Data:
[start]

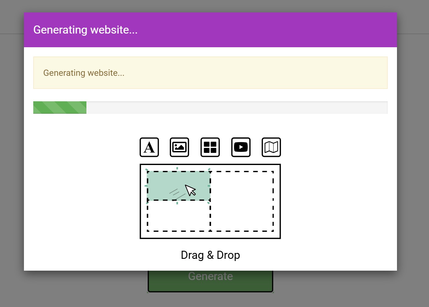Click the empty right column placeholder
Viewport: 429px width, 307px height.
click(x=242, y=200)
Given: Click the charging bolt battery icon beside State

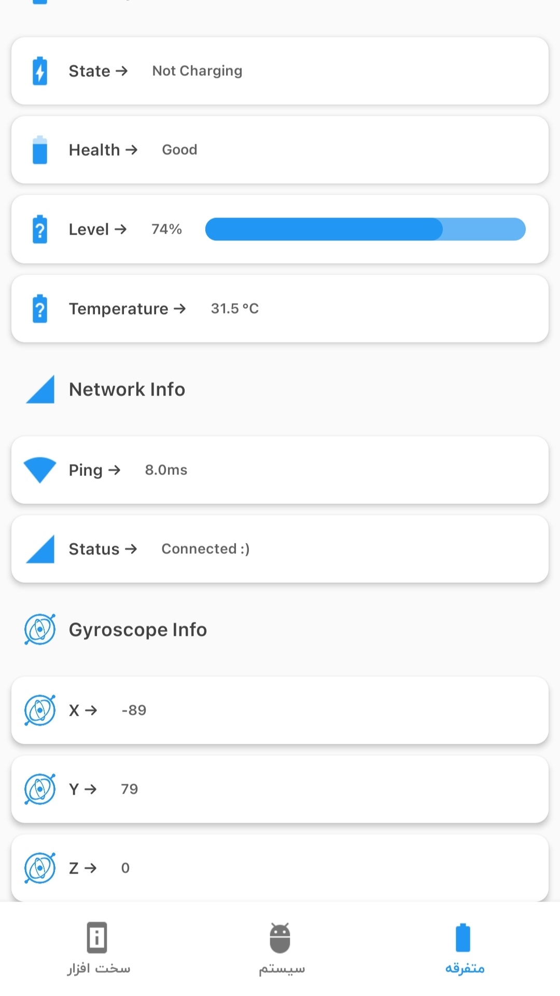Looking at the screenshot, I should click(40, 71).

[end]
[start]

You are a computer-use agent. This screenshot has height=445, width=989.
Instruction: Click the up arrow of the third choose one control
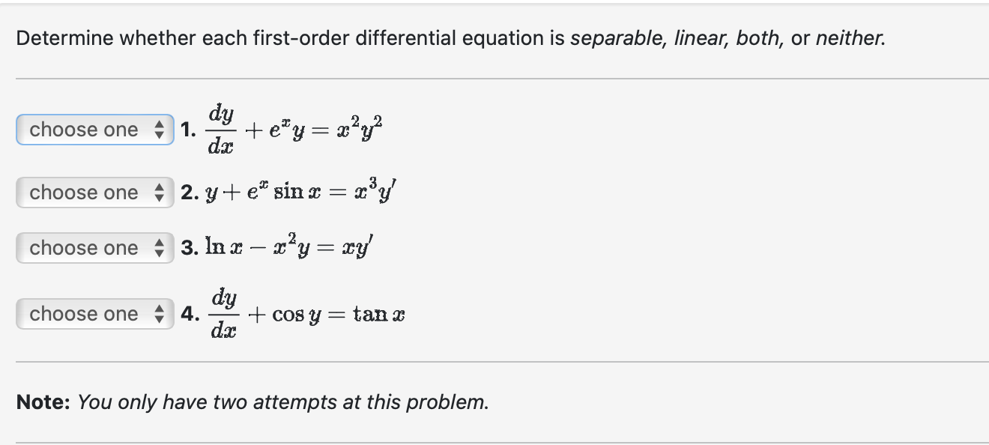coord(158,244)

[end]

Exercise goal:
Reproduce the lines starting at the one containing "Click the empty right column placeholder" and ending at the one containing "Looking at the", renaming "charging bolt" as "lightning bolt" and keeping everything else unchanged; omit the pictures.

Output for this task:
Click the empty right column placeholder
Viewport: 429px width, 307px height.
click(x=242, y=200)
Given: Click the lightning bolt battery icon beside State

Looking at the screenshot, I should click(40, 71).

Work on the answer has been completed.